Work instruction: Whenever a line of the entries below holds the string "legend", copy that line and return it.

Records supplied Block Start

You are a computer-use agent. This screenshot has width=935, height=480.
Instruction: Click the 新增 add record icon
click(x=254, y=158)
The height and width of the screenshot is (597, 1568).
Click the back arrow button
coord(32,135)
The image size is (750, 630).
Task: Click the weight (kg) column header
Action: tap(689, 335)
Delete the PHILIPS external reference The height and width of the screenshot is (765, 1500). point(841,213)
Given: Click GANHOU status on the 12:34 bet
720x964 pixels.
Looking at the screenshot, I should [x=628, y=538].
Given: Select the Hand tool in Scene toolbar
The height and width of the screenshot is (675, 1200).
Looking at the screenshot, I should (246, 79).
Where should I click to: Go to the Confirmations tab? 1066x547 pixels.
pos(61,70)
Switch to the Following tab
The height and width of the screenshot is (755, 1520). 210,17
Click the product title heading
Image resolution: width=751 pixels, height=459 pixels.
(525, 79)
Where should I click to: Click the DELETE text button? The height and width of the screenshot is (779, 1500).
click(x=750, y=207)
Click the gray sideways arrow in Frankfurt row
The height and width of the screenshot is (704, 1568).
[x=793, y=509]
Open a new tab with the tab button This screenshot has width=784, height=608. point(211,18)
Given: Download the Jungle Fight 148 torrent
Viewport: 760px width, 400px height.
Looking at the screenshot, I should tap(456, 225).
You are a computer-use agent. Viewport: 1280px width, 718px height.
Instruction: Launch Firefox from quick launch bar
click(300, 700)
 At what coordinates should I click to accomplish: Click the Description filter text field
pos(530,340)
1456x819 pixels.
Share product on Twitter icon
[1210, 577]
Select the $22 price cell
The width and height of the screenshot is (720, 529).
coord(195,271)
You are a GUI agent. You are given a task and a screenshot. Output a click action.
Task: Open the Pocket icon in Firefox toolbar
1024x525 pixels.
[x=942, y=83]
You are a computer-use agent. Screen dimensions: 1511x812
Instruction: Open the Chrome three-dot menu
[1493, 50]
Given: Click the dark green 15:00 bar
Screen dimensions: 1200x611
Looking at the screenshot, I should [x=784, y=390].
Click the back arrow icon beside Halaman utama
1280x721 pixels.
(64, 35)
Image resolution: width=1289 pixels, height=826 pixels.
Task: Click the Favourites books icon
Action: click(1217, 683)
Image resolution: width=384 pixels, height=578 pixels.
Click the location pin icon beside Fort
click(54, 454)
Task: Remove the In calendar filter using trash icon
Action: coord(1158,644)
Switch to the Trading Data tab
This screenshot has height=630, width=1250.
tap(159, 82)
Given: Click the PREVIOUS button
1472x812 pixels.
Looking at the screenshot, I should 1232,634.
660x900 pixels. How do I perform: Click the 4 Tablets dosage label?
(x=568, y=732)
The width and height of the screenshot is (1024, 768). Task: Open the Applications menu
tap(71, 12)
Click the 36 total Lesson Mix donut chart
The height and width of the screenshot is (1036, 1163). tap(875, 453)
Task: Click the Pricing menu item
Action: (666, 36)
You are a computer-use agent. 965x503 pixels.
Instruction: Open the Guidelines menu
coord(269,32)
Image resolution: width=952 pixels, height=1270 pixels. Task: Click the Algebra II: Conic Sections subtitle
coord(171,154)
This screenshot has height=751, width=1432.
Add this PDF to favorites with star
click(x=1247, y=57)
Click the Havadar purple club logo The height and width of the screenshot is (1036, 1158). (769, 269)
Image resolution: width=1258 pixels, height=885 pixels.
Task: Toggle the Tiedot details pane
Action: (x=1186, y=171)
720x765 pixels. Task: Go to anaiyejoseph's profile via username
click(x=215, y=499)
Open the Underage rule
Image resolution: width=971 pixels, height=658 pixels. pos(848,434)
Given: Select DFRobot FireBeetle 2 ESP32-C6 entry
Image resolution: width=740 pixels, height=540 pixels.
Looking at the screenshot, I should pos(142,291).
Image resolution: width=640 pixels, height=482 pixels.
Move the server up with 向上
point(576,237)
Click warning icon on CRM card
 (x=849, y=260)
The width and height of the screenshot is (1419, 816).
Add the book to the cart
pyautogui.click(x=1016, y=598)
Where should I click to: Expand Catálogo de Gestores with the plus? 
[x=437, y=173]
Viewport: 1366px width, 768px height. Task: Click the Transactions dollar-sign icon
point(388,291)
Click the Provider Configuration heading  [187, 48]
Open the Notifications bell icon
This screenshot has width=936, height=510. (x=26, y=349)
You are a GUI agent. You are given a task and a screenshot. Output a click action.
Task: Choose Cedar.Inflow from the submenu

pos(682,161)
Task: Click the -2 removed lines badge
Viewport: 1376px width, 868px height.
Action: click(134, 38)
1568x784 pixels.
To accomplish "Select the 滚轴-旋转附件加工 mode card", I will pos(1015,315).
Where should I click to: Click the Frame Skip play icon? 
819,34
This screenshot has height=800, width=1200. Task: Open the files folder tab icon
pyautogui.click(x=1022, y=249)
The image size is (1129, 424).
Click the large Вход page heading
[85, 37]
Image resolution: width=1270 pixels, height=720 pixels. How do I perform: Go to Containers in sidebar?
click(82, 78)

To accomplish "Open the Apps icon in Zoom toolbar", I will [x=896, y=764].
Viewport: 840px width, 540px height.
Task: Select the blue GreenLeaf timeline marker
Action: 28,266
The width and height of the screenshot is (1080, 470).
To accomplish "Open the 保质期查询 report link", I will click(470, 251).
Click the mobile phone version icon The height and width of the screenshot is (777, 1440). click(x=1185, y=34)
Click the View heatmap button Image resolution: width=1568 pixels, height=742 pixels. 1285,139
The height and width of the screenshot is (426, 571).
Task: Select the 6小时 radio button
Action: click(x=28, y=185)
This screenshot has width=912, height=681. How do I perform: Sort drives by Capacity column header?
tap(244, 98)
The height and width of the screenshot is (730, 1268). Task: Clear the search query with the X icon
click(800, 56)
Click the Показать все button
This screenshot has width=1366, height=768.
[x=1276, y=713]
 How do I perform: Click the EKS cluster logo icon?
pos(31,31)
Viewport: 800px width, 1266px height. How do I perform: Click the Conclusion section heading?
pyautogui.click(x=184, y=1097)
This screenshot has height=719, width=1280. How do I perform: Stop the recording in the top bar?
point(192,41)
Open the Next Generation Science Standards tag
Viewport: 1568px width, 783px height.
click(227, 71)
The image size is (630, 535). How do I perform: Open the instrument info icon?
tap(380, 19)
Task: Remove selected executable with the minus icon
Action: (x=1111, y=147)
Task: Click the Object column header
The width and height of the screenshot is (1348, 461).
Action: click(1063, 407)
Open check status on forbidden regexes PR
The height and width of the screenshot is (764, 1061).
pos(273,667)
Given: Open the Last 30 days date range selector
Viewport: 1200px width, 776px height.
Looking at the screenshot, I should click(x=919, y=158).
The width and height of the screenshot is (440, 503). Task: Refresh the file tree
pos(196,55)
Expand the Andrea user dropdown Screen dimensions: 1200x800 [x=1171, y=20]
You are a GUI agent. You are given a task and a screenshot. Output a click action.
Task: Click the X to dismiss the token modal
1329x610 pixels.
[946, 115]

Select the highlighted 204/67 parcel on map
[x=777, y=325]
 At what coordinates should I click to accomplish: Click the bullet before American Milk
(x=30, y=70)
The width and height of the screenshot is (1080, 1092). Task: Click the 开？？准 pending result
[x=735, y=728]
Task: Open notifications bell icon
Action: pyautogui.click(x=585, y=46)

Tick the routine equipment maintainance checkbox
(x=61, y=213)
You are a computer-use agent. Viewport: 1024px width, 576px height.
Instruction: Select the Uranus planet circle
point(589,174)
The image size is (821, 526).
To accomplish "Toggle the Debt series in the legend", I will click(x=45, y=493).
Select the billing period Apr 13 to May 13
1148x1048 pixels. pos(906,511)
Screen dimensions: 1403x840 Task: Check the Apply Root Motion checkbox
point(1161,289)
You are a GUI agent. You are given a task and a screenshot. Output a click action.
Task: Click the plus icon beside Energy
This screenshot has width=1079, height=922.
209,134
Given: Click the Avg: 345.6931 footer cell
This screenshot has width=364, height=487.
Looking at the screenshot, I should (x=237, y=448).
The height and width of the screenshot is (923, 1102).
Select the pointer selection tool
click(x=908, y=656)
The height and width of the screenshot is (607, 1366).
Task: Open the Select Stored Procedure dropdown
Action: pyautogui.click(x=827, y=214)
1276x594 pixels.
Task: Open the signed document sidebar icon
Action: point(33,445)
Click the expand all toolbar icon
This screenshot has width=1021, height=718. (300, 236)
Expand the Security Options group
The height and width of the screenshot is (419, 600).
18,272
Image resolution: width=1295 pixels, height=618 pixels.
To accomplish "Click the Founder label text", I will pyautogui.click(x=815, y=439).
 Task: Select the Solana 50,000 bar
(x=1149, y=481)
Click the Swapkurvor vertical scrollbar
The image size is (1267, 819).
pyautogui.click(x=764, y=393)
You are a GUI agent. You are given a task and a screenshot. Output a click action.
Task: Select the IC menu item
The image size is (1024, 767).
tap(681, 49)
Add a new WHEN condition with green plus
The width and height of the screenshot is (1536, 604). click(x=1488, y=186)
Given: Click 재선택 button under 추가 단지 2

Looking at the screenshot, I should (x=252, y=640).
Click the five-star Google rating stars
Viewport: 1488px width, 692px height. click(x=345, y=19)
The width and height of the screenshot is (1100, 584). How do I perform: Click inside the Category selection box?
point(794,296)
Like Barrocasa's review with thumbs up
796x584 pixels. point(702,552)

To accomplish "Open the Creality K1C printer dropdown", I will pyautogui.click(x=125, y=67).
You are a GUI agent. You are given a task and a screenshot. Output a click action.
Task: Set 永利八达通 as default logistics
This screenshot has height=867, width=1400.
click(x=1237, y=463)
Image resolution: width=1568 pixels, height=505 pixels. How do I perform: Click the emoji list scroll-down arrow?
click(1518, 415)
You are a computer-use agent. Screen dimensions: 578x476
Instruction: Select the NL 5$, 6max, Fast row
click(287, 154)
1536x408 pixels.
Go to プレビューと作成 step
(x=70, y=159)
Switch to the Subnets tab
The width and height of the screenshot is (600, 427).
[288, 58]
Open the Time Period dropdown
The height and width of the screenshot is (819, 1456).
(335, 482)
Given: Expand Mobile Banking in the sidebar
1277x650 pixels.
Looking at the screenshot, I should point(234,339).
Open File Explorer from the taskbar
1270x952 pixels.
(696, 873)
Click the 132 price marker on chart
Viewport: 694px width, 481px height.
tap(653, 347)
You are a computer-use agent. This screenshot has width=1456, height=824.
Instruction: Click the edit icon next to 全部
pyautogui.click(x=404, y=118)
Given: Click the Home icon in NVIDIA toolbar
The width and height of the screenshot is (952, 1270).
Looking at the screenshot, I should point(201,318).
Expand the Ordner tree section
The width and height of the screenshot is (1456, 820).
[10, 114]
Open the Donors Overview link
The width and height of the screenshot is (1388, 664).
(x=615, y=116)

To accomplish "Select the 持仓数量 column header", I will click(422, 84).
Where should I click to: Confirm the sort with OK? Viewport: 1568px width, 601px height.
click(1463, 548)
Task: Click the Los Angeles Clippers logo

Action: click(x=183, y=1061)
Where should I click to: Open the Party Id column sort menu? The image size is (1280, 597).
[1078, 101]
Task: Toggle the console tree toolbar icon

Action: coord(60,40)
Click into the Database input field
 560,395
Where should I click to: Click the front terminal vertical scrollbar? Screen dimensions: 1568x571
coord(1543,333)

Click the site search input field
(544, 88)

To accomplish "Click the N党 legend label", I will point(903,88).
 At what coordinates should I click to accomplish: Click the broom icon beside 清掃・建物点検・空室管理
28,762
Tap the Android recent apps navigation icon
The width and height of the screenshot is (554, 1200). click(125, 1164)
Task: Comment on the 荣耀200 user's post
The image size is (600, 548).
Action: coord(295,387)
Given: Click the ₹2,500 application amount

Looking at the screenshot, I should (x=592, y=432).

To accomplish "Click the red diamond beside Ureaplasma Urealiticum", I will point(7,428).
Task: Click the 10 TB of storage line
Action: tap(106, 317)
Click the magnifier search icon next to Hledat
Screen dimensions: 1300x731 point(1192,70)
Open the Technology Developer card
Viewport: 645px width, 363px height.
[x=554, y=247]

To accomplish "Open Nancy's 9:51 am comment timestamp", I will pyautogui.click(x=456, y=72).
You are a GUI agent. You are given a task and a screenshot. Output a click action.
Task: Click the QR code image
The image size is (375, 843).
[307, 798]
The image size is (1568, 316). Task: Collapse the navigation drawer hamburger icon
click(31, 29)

Records supplied Block End

Response area:
To accomplish "Toggle the Debt series in the legend", I will click(x=45, y=493).
To accomplish "Click the N党 legend label", I will point(903,88).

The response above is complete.